## BEGIN Data shown

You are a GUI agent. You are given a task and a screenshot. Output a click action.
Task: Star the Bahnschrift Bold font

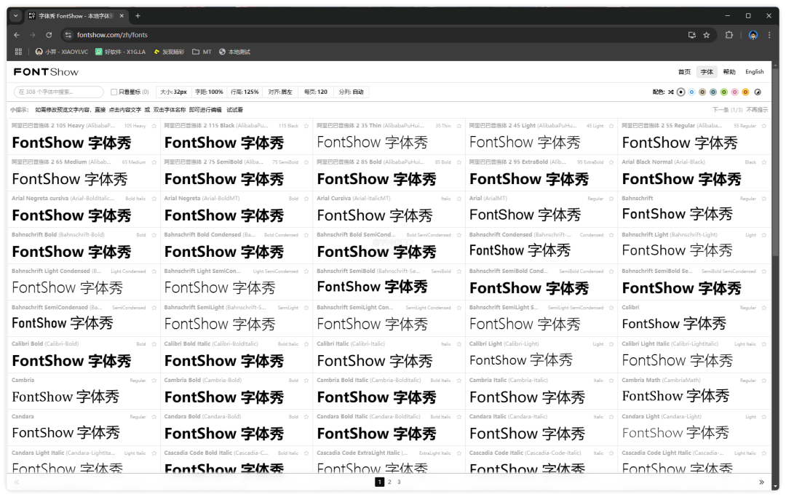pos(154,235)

## END Data shown
## BEGIN Data shown

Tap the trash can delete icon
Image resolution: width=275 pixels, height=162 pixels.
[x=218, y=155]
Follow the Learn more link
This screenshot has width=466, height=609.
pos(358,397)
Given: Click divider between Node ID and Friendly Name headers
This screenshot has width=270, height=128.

## END Data shown

__Your goal__: Edit the lines from the one containing "Given: Click divider" through the one containing "This screenshot has width=270, height=128.", inclusive, changing "Friendly Name" to "Display Name" and leaving all else as it stands. Return only those lines.

__Expected answer__:
Given: Click divider between Node ID and Display Name headers
This screenshot has width=270, height=128.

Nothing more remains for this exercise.